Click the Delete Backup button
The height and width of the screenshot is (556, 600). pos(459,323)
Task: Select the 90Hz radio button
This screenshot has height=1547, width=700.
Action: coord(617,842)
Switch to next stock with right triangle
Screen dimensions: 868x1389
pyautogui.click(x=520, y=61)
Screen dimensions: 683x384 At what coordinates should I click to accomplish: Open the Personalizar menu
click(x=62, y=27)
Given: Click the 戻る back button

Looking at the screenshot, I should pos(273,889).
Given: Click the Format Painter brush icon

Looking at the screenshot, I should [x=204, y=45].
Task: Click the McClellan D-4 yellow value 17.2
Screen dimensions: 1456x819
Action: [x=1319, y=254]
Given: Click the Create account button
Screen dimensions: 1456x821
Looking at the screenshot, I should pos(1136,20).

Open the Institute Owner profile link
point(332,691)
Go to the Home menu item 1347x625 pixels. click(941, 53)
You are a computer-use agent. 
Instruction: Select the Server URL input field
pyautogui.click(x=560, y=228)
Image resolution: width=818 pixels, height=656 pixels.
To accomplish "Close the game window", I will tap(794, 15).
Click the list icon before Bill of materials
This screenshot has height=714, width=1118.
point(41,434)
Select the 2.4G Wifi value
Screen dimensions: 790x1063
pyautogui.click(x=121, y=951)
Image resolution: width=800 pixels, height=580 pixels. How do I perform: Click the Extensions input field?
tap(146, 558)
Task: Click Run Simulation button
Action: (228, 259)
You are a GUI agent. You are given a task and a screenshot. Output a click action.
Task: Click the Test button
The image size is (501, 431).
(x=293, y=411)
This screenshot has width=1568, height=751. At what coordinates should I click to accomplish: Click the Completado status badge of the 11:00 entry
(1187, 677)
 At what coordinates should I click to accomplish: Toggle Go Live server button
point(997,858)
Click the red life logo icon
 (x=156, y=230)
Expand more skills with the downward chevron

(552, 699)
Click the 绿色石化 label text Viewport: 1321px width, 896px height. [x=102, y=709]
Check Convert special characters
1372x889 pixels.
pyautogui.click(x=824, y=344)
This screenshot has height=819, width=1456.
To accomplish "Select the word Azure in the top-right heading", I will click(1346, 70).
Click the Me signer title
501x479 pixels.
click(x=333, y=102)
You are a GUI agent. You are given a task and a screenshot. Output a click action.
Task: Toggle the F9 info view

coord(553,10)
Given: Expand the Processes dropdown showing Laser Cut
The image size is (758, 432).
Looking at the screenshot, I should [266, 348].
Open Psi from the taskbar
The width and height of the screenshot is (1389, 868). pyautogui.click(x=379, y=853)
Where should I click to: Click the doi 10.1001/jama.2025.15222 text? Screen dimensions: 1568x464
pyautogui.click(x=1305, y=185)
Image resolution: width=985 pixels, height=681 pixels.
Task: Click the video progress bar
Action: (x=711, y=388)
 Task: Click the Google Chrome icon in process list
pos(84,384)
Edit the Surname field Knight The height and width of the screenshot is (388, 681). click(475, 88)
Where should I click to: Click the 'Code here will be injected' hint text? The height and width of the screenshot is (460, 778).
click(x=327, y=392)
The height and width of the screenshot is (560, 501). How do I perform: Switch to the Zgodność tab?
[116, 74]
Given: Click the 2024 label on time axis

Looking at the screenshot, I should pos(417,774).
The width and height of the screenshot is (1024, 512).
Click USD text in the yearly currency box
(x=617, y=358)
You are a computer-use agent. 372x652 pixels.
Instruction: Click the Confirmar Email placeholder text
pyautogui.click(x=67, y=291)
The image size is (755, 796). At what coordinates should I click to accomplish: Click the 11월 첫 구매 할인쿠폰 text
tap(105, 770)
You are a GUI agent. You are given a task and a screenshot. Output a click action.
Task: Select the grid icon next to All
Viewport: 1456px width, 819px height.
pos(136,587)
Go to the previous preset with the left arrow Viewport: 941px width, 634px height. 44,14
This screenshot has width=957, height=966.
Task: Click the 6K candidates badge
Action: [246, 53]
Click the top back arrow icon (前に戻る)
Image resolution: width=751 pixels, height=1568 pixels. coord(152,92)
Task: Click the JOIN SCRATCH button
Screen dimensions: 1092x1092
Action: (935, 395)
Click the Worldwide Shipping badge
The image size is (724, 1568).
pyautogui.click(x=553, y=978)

++++++

→ **TASK DESCRIPTION**: Copy every one of the items above word for word, without changing anything.

→ **ANSWER TO THIS EXERCISE**:
Click the Delete Backup button
The height and width of the screenshot is (556, 600). pos(459,323)
Task: Select the 90Hz radio button
This screenshot has height=1547, width=700.
Action: coord(617,842)
Switch to next stock with right triangle
Screen dimensions: 868x1389
pyautogui.click(x=520, y=61)
Screen dimensions: 683x384 At what coordinates should I click to accomplish: Open the Personalizar menu
click(x=62, y=27)
Given: Click the 戻る back button

Looking at the screenshot, I should pos(273,889).
Given: Click the Format Painter brush icon

Looking at the screenshot, I should [x=204, y=45].
Task: Click the McClellan D-4 yellow value 17.2
Screen dimensions: 1456x819
Action: [x=1319, y=254]
Given: Click the Create account button
Screen dimensions: 1456x821
Looking at the screenshot, I should pos(1136,20).

Open the Institute Owner profile link
point(332,691)
Go to the Home menu item 1347x625 pixels. click(941, 53)
You are a computer-use agent. 
Instruction: Select the Server URL input field
pyautogui.click(x=560, y=228)
Image resolution: width=818 pixels, height=656 pixels.
To accomplish "Close the game window", I will tap(794, 15).
Click the list icon before Bill of materials
This screenshot has height=714, width=1118.
point(41,434)
Select the 2.4G Wifi value
Screen dimensions: 790x1063
pyautogui.click(x=121, y=951)
Image resolution: width=800 pixels, height=580 pixels. How do I perform: Click the Extensions input field?
tap(146, 558)
Task: Click Run Simulation button
Action: (228, 259)
You are a GUI agent. You are given a task and a screenshot. Output a click action.
Task: Click the Test button
The image size is (501, 431).
(x=293, y=411)
This screenshot has width=1568, height=751. At what coordinates should I click to accomplish: Click the Completado status badge of the 11:00 entry
(1187, 677)
 At what coordinates should I click to accomplish: Toggle Go Live server button
point(997,858)
Click the red life logo icon
 (x=156, y=230)
Expand more skills with the downward chevron

(552, 699)
Click the 绿色石化 label text Viewport: 1321px width, 896px height. [x=102, y=709]
Check Convert special characters
1372x889 pixels.
pyautogui.click(x=824, y=344)
This screenshot has height=819, width=1456.
To accomplish "Select the word Azure in the top-right heading", I will click(1346, 70).
Click the Me signer title
501x479 pixels.
click(x=333, y=102)
You are a GUI agent. You are given a task and a screenshot. Output a click action.
Task: Toggle the F9 info view

coord(553,10)
Given: Expand the Processes dropdown showing Laser Cut
The image size is (758, 432).
Looking at the screenshot, I should [266, 348].
Open Psi from the taskbar
The width and height of the screenshot is (1389, 868). pyautogui.click(x=379, y=853)
Where should I click to: Click the doi 10.1001/jama.2025.15222 text? Screen dimensions: 1568x464
pyautogui.click(x=1305, y=185)
Image resolution: width=985 pixels, height=681 pixels.
Task: Click the video progress bar
Action: (x=711, y=388)
 Task: Click the Google Chrome icon in process list
pos(84,384)
Edit the Surname field Knight The height and width of the screenshot is (388, 681). click(475, 88)
Where should I click to: Click the 'Code here will be injected' hint text? The height and width of the screenshot is (460, 778).
click(x=327, y=392)
The height and width of the screenshot is (560, 501). How do I perform: Switch to the Zgodność tab?
[116, 74]
Given: Click the 2024 label on time axis

Looking at the screenshot, I should pos(417,774).
The width and height of the screenshot is (1024, 512).
Click USD text in the yearly currency box
(x=617, y=358)
You are a computer-use agent. 372x652 pixels.
Instruction: Click the Confirmar Email placeholder text
pyautogui.click(x=67, y=291)
The image size is (755, 796). At what coordinates should I click to accomplish: Click the 11월 첫 구매 할인쿠폰 text
tap(105, 770)
You are a GUI agent. You are given a task and a screenshot. Output a click action.
Task: Select the grid icon next to All
Viewport: 1456px width, 819px height.
pos(136,587)
Go to the previous preset with the left arrow Viewport: 941px width, 634px height. 44,14
This screenshot has width=957, height=966.
Task: Click the 6K candidates badge
Action: [246, 53]
Click the top back arrow icon (前に戻る)
Image resolution: width=751 pixels, height=1568 pixels. coord(152,92)
Task: Click the JOIN SCRATCH button
Screen dimensions: 1092x1092
Action: (935, 395)
Click the Worldwide Shipping badge
The image size is (724, 1568).
pyautogui.click(x=553, y=978)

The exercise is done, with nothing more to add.